> TASK REQUIREMENTS
Although the records contain pictures, repeat only the text of every line exactly.

> SUPPLIED ENTRIES
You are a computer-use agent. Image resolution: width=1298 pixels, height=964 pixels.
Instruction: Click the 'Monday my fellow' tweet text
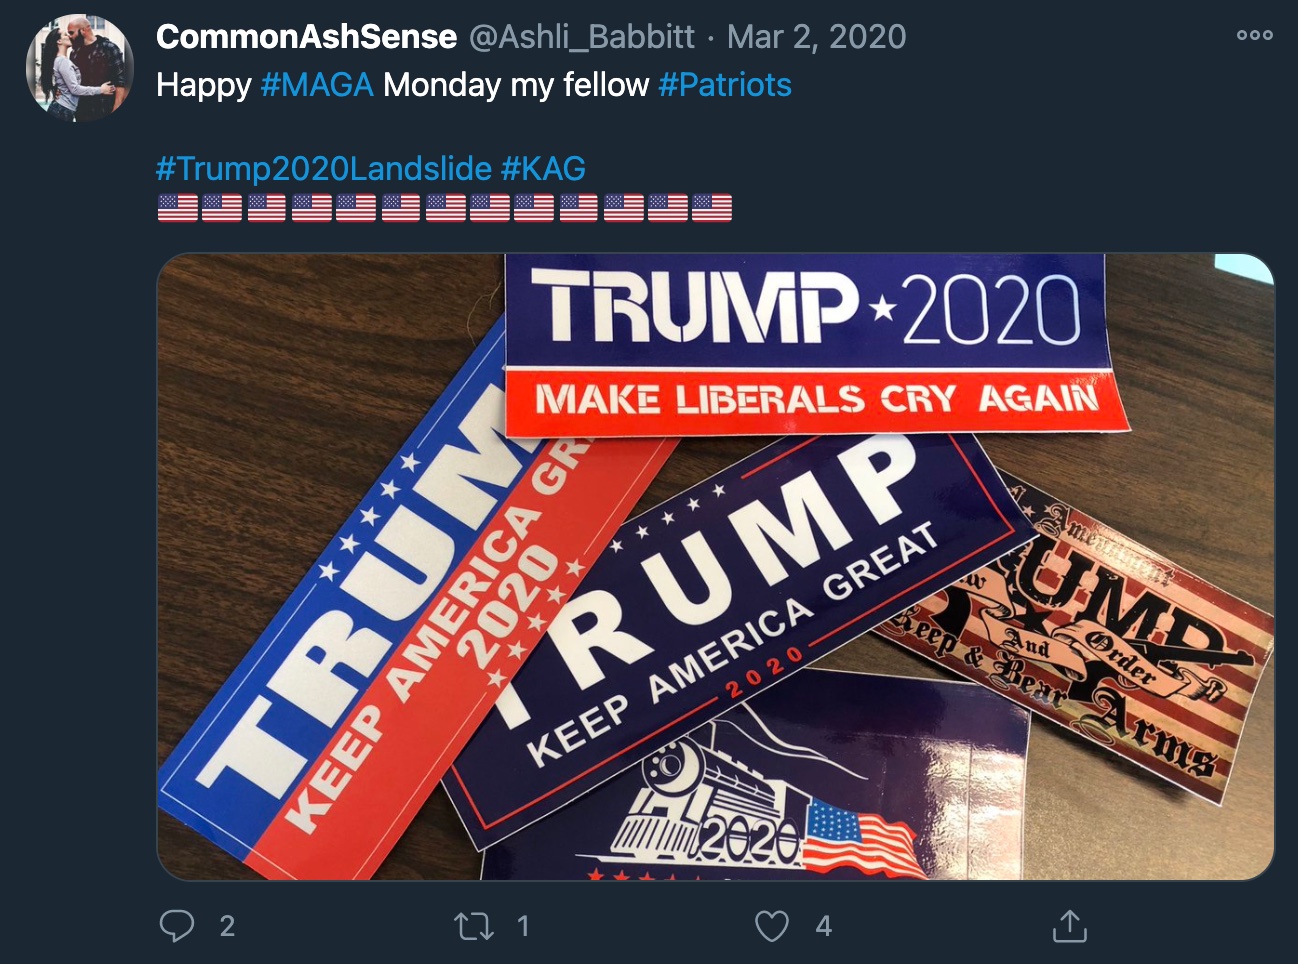coord(516,85)
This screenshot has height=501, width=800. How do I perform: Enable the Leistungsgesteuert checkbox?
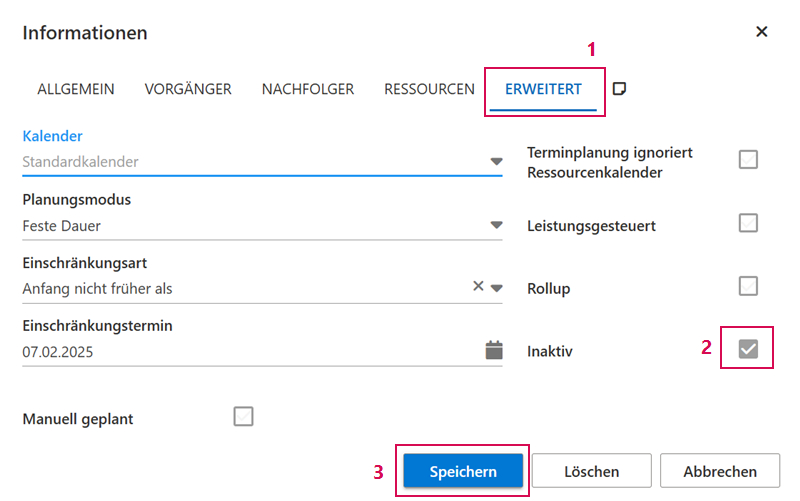(x=748, y=223)
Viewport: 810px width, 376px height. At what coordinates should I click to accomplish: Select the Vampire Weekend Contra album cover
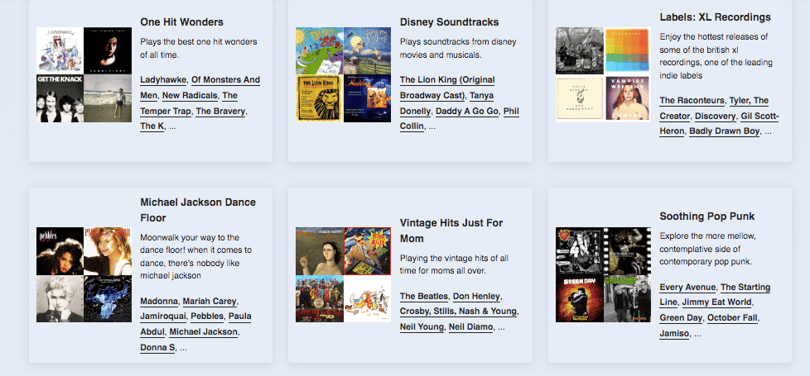coord(627,98)
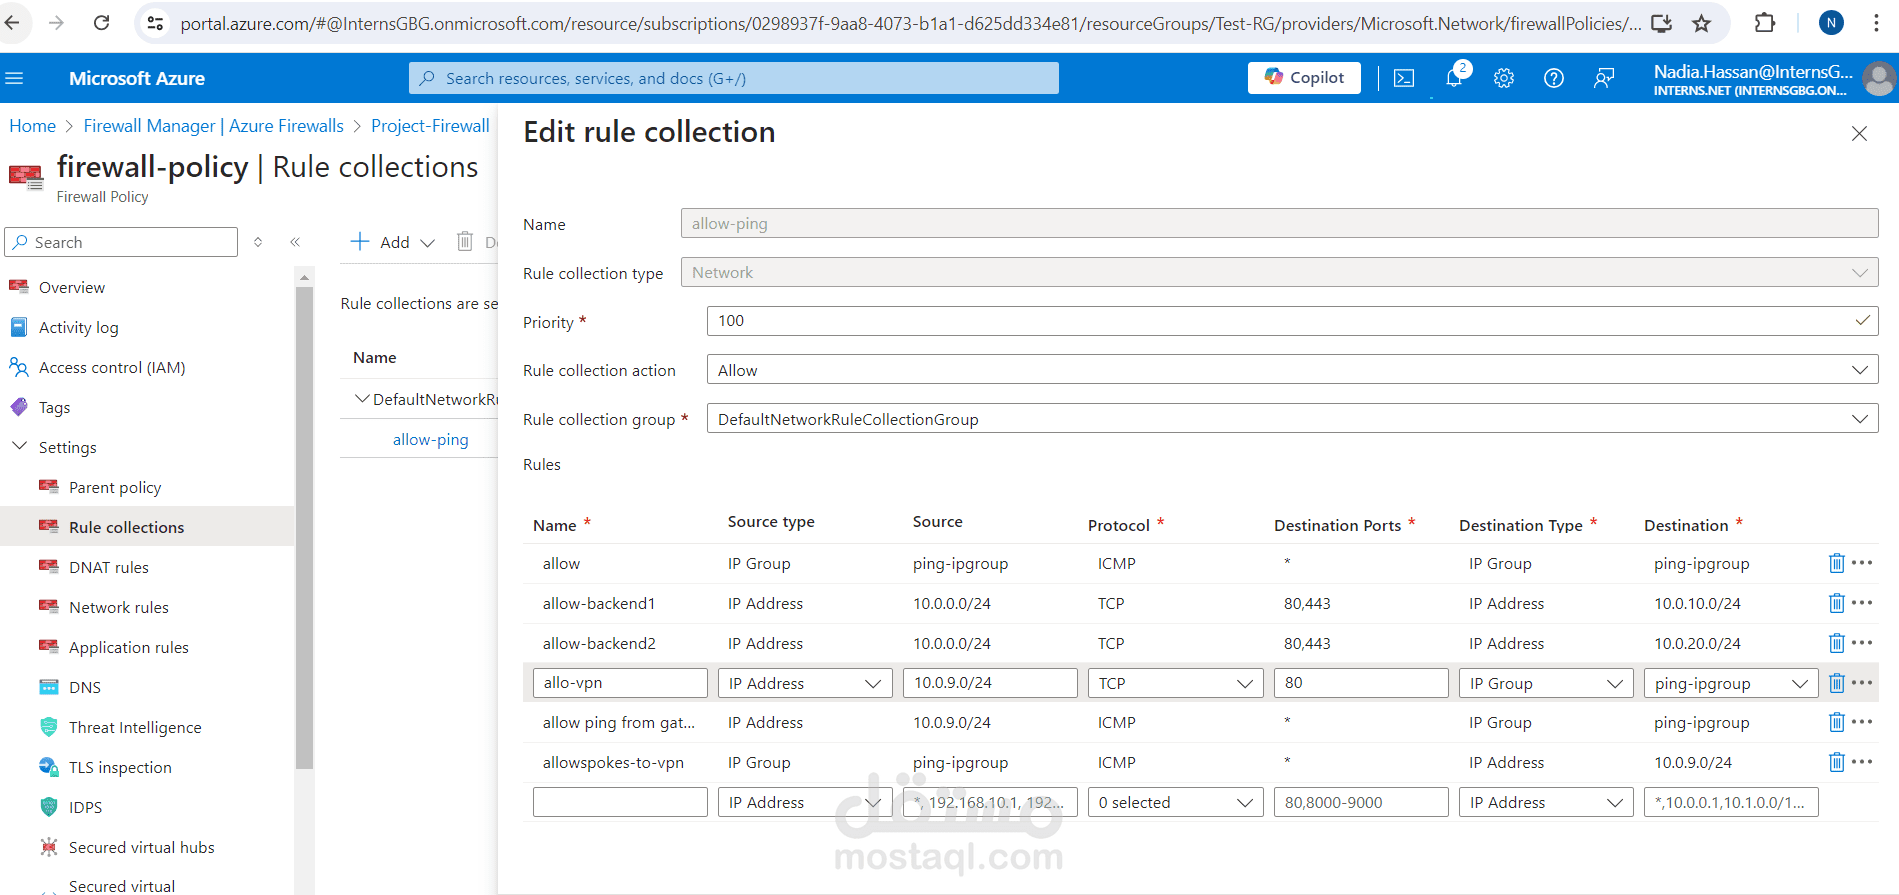1899x895 pixels.
Task: Go to Application rules menu item
Action: (128, 647)
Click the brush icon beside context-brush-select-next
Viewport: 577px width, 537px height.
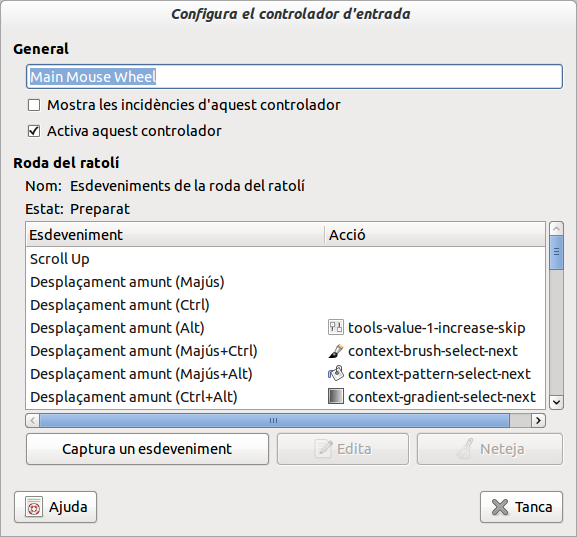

> RESULT OF THIS EXERCISE
You are a computer-use agent. Image resolution: width=1298 pixels, height=964 pixels.
Instruction: Click the 'Monday my fellow' tweet text
coord(516,85)
This screenshot has height=501, width=800. How do I perform: Enable the Leistungsgesteuert checkbox?
(x=748, y=223)
Viewport: 810px width, 376px height. At what coordinates should I click to accomplish: Select the Vampire Weekend Contra album cover
coord(627,98)
1899x895 pixels.
Task: Go to Application rules menu item
Action: (128, 647)
Click the brush icon beside context-brush-select-next
Viewport: 577px width, 537px height.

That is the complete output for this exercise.